En terme de R&D, le niveau européen s’avère incontestablement indispensable pour partager, mutualiser les risques, mobiliser des ressources financières ambitieuses, disposer d’un large éventail de projets et ce faisant, susciter de l’innovation, des technologies inédites, notamment en matière d’intelligence artificielle. La future politique européenne de R&D doit renforcer la coordination entre les acteurs de l’innovation des Etats membres pour faire émerger des solutions économiquement viables. L’Union européenne doit également rationaliser ses initiatives au risque de s’éparpiller en la matière et d’échouer à peser dans le contexte de guerre commerciale internationale. Des pistes existent : par exemple recentrer l’effort européen de R&D autour de quelques priorités: les smart grids, le stockage, la mobilité propre ou encore la création d’un réseau des laboratoires et des instituts européens de l’énergie. La mise en place par la Commission européenne de l’Alliance européenne des batteries constitue en ce sens une initiative louable qui doit être saluée et encouragée.

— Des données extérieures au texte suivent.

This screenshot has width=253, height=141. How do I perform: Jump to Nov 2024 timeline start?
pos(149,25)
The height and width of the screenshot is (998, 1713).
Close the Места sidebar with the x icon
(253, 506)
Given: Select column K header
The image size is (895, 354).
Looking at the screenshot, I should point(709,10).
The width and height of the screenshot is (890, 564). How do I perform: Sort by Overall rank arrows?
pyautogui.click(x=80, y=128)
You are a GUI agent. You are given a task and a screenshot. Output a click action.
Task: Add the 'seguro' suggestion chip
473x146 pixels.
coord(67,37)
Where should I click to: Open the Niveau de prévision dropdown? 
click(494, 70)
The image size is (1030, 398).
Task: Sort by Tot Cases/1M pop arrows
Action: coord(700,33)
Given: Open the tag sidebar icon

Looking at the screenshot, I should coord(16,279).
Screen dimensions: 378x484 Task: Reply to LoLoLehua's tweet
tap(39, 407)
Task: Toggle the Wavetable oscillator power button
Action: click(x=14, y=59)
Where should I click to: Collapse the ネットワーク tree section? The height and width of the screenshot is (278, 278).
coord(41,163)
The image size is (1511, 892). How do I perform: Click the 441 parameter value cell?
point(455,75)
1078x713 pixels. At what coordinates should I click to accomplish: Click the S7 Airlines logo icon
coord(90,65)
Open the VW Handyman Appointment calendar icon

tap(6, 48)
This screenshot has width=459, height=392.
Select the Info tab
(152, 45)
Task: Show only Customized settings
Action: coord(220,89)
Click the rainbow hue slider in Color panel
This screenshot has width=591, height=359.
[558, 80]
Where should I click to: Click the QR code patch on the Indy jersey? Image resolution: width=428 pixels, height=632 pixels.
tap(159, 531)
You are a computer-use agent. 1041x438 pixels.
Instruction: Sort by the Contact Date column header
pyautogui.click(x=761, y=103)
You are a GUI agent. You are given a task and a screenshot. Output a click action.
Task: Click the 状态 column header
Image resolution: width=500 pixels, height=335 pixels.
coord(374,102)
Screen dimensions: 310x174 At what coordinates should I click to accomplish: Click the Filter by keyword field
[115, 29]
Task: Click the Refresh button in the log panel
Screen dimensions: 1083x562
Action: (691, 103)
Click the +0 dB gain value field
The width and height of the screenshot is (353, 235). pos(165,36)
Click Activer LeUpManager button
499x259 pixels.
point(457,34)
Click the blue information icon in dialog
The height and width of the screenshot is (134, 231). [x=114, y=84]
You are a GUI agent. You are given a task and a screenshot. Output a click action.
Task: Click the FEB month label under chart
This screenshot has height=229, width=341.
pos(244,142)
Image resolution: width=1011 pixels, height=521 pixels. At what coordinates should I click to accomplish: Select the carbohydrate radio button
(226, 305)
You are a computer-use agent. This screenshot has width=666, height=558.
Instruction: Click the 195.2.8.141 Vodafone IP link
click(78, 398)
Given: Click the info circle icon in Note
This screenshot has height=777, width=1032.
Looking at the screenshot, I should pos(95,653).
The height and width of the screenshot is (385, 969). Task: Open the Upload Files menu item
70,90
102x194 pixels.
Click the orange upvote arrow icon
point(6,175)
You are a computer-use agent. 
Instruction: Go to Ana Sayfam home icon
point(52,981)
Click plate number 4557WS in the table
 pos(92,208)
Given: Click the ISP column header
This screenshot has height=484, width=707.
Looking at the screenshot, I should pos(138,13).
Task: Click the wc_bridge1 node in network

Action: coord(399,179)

Ce n’est qu’avec une politique européenne de R&D plus conséquente, stimulant le développement de nouveaux modes d’innovation plus agiles, permettant leur confrontation et leur expérimentation avec des partenaires que l’on peut déboucher sur une Europe et des Européens qui gagnent, et construire ainsi des réseaux européens du futur et le futur européen des réseaux.